Note: Detection of malicious file is never done by a filename alone, so a good antivirus will flag the contents of this file, for known signatures. BUT you can remove the annoying RTL character with the free tool below! 

How is RTLO being abused by malware writers?

In apps that support Unicode like Window Explorer, the right-to-left override malware method uses  a RTL Unicode character, that will reverse the order of the characters that follow it. It's used mainly for Middle Eastern/Asian languages that you read right-to-left.

RTLO can be used to spoof fake extensions.
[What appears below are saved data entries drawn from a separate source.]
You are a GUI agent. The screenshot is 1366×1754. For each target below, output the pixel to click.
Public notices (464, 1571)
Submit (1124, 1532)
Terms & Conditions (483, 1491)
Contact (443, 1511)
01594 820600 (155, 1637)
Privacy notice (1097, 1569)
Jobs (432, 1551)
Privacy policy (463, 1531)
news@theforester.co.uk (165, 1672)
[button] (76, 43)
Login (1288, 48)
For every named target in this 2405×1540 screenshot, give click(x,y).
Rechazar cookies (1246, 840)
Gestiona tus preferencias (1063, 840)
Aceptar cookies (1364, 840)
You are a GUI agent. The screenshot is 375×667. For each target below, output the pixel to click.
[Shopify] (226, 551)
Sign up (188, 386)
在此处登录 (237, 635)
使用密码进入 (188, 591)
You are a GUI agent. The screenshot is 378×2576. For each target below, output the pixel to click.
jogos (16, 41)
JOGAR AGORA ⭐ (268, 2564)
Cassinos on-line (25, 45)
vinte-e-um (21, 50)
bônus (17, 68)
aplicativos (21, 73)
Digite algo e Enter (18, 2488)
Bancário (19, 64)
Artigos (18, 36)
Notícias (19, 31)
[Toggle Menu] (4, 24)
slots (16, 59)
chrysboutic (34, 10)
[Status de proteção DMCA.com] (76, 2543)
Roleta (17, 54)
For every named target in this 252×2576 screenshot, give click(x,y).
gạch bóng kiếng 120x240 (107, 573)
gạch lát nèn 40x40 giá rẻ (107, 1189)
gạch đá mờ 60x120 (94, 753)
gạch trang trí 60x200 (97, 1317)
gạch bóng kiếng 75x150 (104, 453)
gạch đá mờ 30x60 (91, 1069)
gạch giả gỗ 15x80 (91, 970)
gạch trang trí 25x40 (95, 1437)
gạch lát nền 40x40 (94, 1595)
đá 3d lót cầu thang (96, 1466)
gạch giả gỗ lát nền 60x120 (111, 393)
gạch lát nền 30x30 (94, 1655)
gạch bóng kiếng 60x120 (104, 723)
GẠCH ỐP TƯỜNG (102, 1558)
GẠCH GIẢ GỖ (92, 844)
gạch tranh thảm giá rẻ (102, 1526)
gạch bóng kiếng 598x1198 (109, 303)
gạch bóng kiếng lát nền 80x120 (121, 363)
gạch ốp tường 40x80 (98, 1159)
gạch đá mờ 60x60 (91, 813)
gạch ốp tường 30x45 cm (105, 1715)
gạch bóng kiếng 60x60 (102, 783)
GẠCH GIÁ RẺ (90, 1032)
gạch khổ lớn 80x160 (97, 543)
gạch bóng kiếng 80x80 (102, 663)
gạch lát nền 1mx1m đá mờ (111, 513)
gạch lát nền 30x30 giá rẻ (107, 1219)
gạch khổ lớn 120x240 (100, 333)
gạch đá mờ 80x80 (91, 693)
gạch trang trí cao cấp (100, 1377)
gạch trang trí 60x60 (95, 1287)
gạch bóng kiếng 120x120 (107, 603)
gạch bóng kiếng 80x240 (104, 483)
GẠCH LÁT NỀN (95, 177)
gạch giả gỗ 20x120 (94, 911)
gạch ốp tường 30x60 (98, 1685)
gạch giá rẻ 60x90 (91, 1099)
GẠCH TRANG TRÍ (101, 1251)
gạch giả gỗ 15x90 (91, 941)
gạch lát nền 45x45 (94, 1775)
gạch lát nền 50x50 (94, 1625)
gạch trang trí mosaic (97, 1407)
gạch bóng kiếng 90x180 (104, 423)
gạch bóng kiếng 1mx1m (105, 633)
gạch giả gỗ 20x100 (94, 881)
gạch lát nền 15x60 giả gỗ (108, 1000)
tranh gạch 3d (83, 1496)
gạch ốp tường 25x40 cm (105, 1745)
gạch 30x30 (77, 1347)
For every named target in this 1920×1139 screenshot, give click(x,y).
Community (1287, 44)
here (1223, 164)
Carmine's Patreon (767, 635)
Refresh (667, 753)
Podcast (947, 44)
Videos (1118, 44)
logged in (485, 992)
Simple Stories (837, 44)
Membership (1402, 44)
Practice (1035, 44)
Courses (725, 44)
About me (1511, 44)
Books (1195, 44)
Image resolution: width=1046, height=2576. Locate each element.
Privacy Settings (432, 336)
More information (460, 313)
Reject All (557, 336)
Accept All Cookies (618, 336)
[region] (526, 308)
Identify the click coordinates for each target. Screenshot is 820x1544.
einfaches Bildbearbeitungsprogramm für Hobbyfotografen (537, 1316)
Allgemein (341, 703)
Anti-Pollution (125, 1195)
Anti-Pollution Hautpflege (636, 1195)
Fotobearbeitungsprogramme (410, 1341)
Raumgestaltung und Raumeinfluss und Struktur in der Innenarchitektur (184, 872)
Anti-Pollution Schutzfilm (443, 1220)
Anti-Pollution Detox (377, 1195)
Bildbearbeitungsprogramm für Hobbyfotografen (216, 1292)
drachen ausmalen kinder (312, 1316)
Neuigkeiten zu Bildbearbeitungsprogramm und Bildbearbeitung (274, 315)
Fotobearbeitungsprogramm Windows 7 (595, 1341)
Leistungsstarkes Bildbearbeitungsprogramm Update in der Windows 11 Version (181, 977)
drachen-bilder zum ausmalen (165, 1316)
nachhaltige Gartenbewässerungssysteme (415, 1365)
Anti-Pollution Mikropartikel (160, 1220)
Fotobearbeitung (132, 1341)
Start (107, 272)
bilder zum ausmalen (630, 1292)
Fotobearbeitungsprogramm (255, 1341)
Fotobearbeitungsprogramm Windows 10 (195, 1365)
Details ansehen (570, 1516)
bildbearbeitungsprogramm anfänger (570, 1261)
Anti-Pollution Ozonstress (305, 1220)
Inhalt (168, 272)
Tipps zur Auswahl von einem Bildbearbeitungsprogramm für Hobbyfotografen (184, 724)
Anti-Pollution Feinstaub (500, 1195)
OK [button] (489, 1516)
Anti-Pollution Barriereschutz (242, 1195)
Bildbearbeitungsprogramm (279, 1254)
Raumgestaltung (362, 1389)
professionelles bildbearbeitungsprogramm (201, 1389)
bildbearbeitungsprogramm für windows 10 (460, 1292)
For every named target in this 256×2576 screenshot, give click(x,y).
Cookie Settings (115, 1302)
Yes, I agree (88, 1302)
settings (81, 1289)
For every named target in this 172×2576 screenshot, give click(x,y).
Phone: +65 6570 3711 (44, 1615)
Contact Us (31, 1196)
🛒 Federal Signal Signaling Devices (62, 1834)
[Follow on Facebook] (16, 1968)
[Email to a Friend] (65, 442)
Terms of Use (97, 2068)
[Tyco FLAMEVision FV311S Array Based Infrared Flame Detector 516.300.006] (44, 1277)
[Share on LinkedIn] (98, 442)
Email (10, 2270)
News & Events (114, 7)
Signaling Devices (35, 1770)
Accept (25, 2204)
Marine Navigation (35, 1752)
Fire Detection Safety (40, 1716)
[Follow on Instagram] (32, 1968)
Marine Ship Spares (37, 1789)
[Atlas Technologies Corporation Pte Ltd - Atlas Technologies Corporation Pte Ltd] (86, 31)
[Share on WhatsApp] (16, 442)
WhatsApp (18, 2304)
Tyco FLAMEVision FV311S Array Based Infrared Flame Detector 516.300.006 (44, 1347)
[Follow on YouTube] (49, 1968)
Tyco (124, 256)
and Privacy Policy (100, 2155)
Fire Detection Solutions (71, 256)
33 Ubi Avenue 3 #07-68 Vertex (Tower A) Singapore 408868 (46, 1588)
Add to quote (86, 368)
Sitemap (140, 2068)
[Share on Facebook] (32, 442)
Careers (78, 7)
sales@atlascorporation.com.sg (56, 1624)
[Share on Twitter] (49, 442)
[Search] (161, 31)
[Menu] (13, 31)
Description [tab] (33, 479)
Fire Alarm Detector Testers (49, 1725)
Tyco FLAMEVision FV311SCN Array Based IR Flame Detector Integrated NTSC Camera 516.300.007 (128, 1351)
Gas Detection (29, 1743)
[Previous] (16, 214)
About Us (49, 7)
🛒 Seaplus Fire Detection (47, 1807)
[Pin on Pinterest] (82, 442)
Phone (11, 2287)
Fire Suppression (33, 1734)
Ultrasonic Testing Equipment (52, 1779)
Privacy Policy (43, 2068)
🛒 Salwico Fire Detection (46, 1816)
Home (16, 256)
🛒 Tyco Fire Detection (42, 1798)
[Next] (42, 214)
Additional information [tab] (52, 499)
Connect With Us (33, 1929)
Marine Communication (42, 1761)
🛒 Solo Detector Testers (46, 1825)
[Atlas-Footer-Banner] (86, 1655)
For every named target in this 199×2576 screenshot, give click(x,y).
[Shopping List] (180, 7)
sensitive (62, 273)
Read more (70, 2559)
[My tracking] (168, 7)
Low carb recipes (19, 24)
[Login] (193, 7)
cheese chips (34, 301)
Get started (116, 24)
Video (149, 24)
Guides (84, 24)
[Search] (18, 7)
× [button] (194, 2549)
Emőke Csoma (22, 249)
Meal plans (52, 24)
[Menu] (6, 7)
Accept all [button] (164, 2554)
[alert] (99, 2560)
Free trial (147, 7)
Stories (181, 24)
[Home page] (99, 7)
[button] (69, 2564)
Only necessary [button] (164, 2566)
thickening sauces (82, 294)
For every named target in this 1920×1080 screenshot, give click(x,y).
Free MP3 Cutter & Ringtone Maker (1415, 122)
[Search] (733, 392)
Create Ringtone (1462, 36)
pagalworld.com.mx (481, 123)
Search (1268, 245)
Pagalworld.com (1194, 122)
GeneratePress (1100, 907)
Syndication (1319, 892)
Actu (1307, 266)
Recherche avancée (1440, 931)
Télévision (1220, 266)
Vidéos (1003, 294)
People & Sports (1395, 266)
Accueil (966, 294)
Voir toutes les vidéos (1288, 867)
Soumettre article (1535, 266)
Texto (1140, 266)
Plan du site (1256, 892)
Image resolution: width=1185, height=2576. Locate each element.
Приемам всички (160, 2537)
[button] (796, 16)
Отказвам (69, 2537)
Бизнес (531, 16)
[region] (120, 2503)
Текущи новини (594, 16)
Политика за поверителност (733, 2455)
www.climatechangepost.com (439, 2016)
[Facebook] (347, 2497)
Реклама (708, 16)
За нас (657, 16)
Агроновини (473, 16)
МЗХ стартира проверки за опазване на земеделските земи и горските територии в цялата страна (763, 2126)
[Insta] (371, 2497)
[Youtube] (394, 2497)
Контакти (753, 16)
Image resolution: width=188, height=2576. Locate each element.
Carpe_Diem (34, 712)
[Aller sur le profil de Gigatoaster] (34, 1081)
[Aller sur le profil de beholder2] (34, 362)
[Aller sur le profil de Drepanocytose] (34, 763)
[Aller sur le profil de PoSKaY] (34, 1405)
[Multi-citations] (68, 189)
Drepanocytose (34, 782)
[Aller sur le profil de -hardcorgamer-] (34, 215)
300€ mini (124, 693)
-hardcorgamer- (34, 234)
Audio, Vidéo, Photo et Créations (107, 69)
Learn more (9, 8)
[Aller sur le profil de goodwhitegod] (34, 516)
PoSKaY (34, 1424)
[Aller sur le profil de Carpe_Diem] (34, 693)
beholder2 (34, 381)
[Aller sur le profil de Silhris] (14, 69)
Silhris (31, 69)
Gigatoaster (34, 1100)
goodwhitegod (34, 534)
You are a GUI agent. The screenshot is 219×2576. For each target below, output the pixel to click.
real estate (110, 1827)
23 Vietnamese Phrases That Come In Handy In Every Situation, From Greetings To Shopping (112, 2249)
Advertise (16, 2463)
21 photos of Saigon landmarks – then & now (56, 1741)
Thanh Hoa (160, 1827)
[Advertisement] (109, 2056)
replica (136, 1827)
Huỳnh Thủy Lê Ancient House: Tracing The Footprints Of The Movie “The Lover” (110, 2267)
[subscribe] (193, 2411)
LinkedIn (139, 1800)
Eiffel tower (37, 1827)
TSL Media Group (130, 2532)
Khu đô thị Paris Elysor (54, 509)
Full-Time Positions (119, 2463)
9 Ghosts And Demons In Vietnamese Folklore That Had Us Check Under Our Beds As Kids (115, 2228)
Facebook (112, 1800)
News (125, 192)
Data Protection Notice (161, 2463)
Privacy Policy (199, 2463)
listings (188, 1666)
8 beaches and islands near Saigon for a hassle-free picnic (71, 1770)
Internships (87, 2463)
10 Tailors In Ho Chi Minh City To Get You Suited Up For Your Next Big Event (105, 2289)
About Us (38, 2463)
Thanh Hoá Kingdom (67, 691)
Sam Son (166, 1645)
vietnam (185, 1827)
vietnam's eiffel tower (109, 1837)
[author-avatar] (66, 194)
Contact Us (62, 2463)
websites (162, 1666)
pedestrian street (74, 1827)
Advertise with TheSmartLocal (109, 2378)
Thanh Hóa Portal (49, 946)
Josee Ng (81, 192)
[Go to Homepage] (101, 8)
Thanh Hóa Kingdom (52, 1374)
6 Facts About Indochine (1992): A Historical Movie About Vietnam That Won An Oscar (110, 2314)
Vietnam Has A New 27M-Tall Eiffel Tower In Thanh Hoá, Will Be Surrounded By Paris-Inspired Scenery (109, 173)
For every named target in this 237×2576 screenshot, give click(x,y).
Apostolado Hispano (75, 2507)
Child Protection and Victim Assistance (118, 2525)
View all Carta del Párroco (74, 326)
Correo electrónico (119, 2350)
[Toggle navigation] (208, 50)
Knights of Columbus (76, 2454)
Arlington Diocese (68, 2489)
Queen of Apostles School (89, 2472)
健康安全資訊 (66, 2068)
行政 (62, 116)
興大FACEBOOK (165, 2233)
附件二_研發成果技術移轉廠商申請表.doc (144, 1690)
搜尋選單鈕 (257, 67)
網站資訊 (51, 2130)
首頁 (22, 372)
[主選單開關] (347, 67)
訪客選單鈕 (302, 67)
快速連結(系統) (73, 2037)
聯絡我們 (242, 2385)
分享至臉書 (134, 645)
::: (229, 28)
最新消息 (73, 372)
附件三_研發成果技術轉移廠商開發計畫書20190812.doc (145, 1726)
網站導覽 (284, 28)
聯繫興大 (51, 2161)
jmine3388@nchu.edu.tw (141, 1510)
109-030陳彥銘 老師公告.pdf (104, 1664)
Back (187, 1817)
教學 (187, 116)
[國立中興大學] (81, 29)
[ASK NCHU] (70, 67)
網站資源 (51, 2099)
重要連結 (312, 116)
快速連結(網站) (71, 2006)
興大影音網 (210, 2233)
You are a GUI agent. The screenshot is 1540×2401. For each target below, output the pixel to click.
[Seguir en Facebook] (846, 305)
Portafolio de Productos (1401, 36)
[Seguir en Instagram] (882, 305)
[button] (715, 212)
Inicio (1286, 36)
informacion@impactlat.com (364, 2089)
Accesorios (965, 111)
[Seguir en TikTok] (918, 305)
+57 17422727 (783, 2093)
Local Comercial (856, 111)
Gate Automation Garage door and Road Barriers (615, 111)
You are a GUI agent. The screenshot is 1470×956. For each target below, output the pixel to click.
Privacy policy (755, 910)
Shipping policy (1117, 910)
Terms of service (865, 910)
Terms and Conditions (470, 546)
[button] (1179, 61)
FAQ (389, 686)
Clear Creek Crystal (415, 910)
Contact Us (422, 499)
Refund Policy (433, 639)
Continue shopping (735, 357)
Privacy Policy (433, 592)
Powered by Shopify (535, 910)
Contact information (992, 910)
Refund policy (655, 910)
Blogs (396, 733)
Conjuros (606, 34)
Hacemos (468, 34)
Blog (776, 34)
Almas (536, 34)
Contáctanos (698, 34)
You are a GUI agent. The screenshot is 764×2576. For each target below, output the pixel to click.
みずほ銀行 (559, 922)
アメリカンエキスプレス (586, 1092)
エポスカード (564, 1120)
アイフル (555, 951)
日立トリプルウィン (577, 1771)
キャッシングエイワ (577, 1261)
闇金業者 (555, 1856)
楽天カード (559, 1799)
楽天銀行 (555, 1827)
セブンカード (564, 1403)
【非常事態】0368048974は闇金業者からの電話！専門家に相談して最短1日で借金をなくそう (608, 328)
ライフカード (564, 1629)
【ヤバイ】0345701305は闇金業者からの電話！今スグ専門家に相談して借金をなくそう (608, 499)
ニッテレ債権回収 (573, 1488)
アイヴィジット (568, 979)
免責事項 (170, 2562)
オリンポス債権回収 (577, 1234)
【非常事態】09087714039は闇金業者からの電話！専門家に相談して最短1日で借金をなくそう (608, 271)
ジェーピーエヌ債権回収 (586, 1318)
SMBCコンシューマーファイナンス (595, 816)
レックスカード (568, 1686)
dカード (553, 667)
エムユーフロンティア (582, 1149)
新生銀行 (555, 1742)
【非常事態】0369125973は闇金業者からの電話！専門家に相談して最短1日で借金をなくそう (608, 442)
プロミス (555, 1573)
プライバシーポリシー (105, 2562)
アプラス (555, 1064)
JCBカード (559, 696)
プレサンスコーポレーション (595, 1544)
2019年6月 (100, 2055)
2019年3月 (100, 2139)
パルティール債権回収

To do this we need a hidden RTL Unicode character in the file name.

What is “Right-to-Left Override” RTLO?
The RTLO method is used to hide the true type of a file, so it might trick you into open text file (.txt) which really is a Word file (.docx) with malicious malware. More recently this file could hide a .wav file. Audio files such .wav file are being embedded with malware, is on the forefront of malware maliciousness. Read about that on my post here.
The method exploits a feature built into Windows Explorer. Since Microsoft Windows does a great job of supporting different languages from around the world, some of those languages that are written from right-to-left (RTL). 
Let’s say you want to use a right-to-left written language, like Hebrew or Arabic, on a site combined with a left-to-right written language like English or French. In this case, you would want bidirectional script support.
Bidirectional script support is the capability of a computer system to correctly display bi-directional text. In HTML we can use Unicode right-to-left marks and left-to-right marks to override the HTML bidirectional algorithm when it produces undesirable results:
left-to-right mark: ‎ (U+200E) Unicode character
right-to-left mark: ‏ (U+200F) Unicode character
How do you fix files that have the RTLO or other bad characters ? 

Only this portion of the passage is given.